The Blancs, painted in 1973 to 1974, marked a departure from the Études by replacing the monochrome of that earlier series by a multitude of colours.

Between 1973 and 1982, Hantai worked on his enormous Tabula paintings, achieving an almost geometric composition by systematically knotting the canvas in strategically chosen spots. Created in 1982, the Tabulas lilas, his last series of paintings, employed white paint over white canvas. In the words of Ágnes Berecz, “Tabulas lilas resumed andconcludedHantaï’sdecade-longinvestigationsintothecolourofpainting.Thetwo whites – warm and yellowish, cool and bluish – heightened each other and produced an impression ‘lilac’”. A testimony to Hantai’s fascination with surfaces left unpainted, the Tabulas lilas series turned the order of painting and colour upside down, making a fundamental contribution to the reconceptualisation of modern painting.

In 1976, the Musée National d’Art Moderne held a retrospective of Hantai’s oeuvre. After moving back to Paris in 1979, the artist once again became a focus of attention. In 1982, Hantai and the sculptor Toni Grand were given the honour of representing France at the 40th Biennial of Venice.

EXODUS

Hantai eyed the commercialisation of art with deep suspicion from the outset. Júlia Vajda provides the following account of her impressions upon visiting the artist in 1961: “He seems to be a fascinating man and I almost believe him, but his problems are rather peculiar… He is equally depressed by indifference and vacuum (in fact all the more so for making a living by painting these very subjects).

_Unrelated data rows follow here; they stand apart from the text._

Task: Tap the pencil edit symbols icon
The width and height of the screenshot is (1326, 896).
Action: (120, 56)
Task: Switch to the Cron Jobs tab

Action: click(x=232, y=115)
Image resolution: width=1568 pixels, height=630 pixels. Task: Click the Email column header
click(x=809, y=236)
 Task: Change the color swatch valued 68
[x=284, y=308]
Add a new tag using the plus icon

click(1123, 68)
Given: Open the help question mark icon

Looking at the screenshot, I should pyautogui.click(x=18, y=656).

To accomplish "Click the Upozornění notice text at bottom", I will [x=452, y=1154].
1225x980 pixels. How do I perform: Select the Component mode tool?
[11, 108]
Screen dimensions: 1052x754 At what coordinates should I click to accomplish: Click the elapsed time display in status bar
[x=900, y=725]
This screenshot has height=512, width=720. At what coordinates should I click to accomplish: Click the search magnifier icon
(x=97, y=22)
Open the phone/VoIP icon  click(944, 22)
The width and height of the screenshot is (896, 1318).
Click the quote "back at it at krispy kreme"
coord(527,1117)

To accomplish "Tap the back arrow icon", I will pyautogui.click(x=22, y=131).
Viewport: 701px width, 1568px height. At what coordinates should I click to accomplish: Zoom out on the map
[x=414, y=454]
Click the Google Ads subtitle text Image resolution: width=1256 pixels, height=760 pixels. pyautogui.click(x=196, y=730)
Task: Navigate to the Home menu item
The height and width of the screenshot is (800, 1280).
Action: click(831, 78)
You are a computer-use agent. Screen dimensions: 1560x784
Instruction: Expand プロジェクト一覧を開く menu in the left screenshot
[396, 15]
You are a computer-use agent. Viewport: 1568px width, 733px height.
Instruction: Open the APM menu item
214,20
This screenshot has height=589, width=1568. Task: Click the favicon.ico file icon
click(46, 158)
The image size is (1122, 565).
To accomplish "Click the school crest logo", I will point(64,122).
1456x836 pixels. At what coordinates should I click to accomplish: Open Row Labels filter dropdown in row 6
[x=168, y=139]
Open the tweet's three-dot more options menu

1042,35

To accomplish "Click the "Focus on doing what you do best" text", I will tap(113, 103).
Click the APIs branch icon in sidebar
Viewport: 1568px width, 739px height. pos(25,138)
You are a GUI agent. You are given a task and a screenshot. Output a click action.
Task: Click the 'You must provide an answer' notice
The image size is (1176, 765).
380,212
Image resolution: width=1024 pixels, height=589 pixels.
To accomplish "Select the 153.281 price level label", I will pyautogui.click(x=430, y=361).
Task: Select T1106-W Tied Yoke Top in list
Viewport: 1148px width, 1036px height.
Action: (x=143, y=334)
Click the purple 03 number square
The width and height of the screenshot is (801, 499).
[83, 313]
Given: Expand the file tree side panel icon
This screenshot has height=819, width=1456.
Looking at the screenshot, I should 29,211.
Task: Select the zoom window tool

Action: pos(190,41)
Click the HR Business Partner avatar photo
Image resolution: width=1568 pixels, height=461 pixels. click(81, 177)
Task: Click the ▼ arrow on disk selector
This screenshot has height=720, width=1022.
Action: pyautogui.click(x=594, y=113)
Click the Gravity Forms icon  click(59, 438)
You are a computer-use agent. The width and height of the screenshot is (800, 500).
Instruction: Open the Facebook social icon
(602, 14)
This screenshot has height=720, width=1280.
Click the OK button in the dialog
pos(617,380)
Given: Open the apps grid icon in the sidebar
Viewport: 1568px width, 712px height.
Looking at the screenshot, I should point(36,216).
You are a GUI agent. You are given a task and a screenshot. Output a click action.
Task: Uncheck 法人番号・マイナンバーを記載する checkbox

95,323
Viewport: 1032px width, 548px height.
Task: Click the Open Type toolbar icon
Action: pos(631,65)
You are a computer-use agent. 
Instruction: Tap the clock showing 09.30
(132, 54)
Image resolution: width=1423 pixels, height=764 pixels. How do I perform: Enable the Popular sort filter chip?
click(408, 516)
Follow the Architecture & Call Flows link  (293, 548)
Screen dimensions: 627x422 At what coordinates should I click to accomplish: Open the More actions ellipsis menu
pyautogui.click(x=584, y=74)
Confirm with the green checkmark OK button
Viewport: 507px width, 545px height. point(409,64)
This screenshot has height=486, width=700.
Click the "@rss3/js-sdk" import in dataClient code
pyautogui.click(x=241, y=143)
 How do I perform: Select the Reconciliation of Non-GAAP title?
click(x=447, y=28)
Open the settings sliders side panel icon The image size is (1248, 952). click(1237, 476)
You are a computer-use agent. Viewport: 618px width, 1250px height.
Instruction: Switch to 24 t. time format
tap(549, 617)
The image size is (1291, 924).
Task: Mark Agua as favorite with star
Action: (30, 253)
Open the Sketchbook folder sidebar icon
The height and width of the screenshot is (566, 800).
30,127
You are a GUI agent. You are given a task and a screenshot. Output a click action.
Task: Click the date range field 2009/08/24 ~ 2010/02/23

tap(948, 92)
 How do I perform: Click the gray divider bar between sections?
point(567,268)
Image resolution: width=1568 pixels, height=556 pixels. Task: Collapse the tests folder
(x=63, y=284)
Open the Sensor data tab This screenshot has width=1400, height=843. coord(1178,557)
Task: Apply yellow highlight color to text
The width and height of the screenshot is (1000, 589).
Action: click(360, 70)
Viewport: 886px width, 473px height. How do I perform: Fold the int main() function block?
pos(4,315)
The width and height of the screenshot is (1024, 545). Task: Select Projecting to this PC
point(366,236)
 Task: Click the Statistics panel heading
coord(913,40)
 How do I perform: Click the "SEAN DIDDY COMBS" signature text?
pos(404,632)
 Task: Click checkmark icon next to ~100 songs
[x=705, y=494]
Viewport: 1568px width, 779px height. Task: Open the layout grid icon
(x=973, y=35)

It pains and shames him awfully to earn not a little money by believing in nothing, and he envies those who died in poverty and obscurity and only achieved fame posthumously. He loathes the thought of any painting of his ending up in the house (or the storage) of a millionaire, and this loathing is much more profound than I can explain in words.”

Hantai considered the art business to be the greatest danger for modern art. In the early 20th century, modern art and modern artists inhabited the periphery, without really being able to rely on a medium ready to receive the spirit of innovation. Ever since art entered the radar screen of society’s interest however, and its worth came to be quantifiable, there has been nothing to prevent a work of art from being thought of as an investment. The value of an artist and his or her work was now judged upon by gallery directors and museum curators. It was in order to distance himself from these developments that Hantai left Paris and retreated into his own creative solitude. He was only able to fight the system by the very intentional act of escaping from it – by simply refusing to be co-opted by a dubious new order. Following the Biennial of Venice, Hantai turned his back on the art scene altogether and managed to achieve an inner “emigration” while still in Paris, resisting all exhibition offers until 1997. Although he abandoned painting for good in 1982, he continued to work in his own way, rethinking and reinterpreting his own oeuvre by slicing up some of his works. The resulting fragments he deemed worthy to survive came to form his last cycle, which he fittingly named Laissées (“Leftovers”).

Simon Hantai died in his afternoon slumber on 12 September 2008. It is only recently that the world has begun to recognise the invaluable contribution of his work and the formative role he played in the evolution of modern art. The current retrospective at the Pompidou must be seen as one of the first important steps toward that recognition.